Scotland and Wales have abandoned Right to Buy programs as a shocking waste of truly affordable housing. Of all the truly affordable homes sold through Right to Buy, only 5% has ever been replaced. The number of people who qualify for a public housing home keeps growing: households that qualify are waiting more and more years to move in. England, however, soldiers on attempting to wash its hands as much as possible from public responsibility for housing.

Is the questionable benefit of Right to Buy exportable to other countries? Neoliberal small government thought continues to hold sway in countries such as the U.S., Canada, Australia, and New Zealand. However, the concept of Right to Buy does not fit well with massive public housing high rise buildings that are owned/managed by a single entity — the state.

But times are changing, with mixed income housing schemes including both private owners and public/non-profit owners sharing the collective management of large buildings. The public/non-profit apartments within such buildings could indeed be dangled to the renter occupants for purchase at a discount. And indeed, there are governments that continue to feel they have a public responsibility to ensure water, sewage, garbage collection, etc. to citizens, but believe housing is an individual responsibility.

So the danger (or benefit, depending on your point of view) of a Right to Buy program may be worthy of consideration beyond England.

What are the pitfalls of extending Right to Buy to non-profit corporations in England, should they ever be persuaded to cooperate? And how attractive would such a program be to prospective housing ‘ladder-climbers’ particularly in a time of post-pandemic inflation and increasing interest rates that will make mortgages more expensive?
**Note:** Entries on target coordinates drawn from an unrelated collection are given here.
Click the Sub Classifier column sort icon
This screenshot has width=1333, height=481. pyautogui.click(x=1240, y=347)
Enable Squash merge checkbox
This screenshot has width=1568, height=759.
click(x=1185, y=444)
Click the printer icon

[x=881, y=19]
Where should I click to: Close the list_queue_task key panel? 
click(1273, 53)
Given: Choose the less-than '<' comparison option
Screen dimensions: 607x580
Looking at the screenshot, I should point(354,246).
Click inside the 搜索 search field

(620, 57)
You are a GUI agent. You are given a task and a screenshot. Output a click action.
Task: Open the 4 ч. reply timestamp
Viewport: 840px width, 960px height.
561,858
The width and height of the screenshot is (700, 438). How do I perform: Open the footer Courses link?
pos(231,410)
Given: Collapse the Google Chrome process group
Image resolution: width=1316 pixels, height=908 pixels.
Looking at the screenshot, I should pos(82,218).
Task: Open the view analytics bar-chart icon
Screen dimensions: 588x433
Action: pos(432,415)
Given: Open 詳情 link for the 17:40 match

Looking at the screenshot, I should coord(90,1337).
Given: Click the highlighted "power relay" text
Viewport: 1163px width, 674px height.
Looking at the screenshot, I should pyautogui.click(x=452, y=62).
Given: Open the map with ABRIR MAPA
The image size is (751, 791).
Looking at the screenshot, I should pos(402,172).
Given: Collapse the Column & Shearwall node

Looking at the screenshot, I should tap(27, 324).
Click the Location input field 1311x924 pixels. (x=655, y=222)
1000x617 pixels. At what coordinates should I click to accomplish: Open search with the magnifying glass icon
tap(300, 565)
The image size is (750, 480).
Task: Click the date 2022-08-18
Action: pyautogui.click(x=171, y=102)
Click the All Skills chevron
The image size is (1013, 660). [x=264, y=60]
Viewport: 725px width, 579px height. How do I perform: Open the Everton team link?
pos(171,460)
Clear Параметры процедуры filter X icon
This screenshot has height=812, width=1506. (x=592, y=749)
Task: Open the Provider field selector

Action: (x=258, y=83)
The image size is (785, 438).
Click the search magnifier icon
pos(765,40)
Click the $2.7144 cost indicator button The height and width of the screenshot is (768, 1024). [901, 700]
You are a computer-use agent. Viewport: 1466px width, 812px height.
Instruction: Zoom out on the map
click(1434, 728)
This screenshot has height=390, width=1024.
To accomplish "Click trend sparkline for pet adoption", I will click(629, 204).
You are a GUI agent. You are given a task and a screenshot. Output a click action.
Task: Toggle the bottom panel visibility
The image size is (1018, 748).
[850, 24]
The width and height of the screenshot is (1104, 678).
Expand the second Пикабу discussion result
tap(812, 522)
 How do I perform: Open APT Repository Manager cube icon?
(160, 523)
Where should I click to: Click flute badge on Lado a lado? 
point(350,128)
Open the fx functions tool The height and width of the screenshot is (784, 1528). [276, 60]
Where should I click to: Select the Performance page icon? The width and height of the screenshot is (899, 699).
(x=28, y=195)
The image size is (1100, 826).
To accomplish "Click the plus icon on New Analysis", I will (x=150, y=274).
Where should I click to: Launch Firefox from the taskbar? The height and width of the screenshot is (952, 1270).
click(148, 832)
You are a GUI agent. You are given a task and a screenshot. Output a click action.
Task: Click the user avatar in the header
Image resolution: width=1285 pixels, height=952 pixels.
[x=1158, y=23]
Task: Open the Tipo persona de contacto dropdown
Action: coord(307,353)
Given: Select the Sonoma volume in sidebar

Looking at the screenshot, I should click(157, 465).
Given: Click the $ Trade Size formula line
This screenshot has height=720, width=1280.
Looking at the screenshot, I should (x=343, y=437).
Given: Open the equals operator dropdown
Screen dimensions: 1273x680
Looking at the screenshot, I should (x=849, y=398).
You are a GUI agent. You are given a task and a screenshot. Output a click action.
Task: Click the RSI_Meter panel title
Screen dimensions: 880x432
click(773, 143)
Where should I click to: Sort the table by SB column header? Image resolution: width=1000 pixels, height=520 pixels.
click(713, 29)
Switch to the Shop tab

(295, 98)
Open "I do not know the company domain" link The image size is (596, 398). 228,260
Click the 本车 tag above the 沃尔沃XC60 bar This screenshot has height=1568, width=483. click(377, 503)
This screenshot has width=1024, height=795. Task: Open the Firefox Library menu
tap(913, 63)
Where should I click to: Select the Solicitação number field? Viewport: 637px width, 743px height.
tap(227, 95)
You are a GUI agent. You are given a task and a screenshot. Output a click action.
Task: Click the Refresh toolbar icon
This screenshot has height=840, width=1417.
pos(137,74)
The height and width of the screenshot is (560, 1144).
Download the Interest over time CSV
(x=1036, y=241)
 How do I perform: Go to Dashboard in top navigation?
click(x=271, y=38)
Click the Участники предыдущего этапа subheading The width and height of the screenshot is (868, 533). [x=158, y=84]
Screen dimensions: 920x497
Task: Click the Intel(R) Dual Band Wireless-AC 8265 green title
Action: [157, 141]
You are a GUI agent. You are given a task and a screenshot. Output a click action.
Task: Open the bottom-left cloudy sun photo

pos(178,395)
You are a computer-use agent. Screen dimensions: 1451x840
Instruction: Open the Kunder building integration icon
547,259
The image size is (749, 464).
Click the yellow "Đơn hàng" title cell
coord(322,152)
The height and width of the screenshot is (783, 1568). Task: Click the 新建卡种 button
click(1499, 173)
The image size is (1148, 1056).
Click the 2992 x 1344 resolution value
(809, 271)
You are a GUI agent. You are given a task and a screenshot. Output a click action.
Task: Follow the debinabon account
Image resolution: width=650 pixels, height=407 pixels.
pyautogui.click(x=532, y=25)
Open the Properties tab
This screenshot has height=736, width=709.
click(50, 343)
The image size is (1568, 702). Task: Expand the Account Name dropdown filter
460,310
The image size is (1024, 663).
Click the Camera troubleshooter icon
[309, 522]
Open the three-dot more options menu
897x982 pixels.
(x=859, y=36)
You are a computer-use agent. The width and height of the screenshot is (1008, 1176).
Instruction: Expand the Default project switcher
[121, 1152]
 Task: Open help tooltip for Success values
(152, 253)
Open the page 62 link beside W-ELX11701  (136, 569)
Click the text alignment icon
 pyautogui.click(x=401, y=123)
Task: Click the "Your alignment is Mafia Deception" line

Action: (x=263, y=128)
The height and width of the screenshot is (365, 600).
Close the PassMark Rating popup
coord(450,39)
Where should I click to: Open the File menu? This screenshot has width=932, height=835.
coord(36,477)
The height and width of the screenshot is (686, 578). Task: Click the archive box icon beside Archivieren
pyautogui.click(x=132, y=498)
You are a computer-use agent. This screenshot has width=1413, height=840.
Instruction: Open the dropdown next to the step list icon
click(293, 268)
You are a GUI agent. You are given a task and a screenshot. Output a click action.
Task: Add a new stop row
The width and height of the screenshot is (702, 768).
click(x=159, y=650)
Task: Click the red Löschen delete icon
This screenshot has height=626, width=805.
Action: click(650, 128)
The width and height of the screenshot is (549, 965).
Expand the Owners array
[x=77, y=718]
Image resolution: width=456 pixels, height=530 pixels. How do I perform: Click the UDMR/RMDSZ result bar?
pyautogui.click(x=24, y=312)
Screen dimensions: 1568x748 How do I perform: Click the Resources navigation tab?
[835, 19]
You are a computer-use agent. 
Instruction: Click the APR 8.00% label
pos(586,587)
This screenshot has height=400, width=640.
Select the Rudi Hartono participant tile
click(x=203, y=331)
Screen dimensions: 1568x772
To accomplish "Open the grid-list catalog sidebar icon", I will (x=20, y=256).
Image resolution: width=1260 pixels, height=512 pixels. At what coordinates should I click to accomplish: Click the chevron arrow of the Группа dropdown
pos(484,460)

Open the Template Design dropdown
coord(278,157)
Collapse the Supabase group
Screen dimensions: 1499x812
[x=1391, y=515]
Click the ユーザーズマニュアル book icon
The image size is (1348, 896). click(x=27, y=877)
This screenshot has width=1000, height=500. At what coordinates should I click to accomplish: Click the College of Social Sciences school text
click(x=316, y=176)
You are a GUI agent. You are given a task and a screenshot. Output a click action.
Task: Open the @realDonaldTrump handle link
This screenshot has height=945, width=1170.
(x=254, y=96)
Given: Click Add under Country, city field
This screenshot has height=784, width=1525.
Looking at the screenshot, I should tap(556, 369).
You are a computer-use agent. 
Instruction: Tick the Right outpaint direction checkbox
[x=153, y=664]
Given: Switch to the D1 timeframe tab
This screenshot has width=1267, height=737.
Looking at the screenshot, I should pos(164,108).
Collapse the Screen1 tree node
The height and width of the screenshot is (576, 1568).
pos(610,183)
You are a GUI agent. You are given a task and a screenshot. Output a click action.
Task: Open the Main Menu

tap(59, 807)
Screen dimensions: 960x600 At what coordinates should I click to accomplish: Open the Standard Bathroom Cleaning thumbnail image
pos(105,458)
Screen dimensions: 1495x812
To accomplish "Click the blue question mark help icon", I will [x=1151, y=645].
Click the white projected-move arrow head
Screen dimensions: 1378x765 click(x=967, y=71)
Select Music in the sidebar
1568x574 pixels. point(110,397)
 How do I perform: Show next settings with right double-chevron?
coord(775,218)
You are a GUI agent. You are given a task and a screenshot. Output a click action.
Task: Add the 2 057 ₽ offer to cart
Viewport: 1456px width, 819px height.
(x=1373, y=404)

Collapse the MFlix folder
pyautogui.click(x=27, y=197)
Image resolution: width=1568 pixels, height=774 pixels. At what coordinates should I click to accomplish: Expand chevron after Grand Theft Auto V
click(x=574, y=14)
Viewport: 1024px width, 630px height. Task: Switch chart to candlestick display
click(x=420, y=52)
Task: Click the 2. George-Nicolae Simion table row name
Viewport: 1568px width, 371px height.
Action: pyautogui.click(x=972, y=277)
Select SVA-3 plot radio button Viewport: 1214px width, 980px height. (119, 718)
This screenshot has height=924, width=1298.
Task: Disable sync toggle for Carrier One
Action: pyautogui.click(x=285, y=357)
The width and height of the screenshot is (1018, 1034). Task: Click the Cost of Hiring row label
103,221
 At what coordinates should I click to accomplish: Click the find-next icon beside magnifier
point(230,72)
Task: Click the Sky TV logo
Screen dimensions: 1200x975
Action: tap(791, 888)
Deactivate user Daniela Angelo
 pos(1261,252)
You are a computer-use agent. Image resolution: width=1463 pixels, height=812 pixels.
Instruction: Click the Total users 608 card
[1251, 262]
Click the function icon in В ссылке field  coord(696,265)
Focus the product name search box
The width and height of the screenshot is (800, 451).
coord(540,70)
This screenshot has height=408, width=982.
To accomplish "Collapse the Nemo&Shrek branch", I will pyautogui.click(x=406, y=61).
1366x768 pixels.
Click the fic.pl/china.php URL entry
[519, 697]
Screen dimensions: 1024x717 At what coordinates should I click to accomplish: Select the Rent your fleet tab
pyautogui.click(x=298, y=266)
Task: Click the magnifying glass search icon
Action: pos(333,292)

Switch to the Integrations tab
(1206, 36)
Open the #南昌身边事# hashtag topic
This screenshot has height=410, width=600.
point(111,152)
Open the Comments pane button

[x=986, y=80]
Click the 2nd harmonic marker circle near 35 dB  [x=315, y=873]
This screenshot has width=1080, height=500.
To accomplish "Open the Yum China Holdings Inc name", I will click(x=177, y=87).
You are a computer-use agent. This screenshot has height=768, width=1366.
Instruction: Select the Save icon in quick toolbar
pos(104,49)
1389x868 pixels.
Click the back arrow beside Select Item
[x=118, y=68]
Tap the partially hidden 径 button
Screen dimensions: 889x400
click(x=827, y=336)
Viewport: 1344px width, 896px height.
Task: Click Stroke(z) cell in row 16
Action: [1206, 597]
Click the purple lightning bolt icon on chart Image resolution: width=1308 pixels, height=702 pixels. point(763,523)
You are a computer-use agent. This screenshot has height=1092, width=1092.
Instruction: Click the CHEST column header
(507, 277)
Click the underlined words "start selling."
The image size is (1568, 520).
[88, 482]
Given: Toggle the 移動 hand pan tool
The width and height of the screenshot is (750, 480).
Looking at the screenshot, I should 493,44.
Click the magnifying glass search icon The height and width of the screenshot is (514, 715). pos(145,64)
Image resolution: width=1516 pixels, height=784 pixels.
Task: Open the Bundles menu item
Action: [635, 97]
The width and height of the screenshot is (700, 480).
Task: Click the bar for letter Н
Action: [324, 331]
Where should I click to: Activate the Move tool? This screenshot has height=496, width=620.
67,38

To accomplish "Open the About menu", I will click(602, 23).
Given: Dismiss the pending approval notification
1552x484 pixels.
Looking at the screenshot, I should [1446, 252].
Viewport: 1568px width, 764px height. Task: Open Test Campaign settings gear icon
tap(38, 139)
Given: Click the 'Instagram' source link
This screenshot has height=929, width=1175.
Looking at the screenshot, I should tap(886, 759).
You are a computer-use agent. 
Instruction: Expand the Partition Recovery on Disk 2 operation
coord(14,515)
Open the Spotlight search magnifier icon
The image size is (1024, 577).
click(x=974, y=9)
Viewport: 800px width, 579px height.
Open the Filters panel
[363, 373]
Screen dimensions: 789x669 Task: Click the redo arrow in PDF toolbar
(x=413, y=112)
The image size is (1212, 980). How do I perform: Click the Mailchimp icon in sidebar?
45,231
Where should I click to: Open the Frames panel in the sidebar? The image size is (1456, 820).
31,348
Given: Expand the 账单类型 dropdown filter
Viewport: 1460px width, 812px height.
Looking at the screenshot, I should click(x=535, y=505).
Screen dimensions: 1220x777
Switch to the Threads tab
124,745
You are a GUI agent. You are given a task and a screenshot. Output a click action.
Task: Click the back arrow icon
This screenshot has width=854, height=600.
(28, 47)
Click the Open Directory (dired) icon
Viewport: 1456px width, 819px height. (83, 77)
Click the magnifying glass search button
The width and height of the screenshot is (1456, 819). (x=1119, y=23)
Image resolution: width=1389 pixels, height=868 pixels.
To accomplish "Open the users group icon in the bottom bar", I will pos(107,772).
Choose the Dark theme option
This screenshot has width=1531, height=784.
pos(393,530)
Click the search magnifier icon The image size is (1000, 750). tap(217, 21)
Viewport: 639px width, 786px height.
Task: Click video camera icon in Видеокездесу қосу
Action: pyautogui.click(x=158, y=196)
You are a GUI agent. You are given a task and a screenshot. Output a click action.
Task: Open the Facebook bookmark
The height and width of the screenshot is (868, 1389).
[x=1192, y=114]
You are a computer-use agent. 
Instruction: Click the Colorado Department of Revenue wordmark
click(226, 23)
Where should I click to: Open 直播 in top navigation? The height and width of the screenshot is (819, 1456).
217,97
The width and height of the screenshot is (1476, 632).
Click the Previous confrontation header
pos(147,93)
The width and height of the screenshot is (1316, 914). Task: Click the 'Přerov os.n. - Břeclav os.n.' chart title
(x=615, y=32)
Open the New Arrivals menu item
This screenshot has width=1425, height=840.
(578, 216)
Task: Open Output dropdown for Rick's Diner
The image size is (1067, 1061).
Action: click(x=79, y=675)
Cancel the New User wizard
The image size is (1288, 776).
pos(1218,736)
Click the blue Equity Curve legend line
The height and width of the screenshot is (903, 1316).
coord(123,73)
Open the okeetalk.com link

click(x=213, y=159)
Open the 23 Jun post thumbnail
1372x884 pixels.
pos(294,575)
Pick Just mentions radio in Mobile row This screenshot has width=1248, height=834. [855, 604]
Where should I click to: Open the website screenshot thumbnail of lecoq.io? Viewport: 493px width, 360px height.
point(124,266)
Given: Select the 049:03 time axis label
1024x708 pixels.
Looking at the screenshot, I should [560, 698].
Two articles from The Guardian explore the current Right To Buy waterfront in England, together with prospects for its success: How does right to buy work and why is Boris Johnson planning to extend it? and Boris Johnson is unlikely to match Thatcher’s ‘right to buy’ revolution

For History Buffs, there follows an archival article (the name of the current prime minister is a give-away) that provides some history of Right to Buy, which surprisingly dates back many decades and did not actually originate, as most believe, with Margaret Thatcher. Read more in The Guardian: The right to buy: the housing crisis that Thatcher built

Two further articles explore the unintended consequences of the Right to Buy program: In The Guardian: Four in 10 right-to-buy homes are now owned by private landlords and, in the Daily Mail: Landlord who’s made £4.5 million from renting out former council properties admits local authorities SHOULDN’T allow investors like him to clean up while a million people are waiting for homes’

Finally, following a landslide of critical articles commenting on Johnson’s announcement, here is one that is positive. It rather clearly hints how the greatest profits will be made by the Right to Buy scheme. Read more in the Evening Standard: Housing association right-to-buy proposals welcomed by lenders

Footnotes

  1. There have been 1,992,799 Right to Buy sales. Just 99,639 have been built to replace them.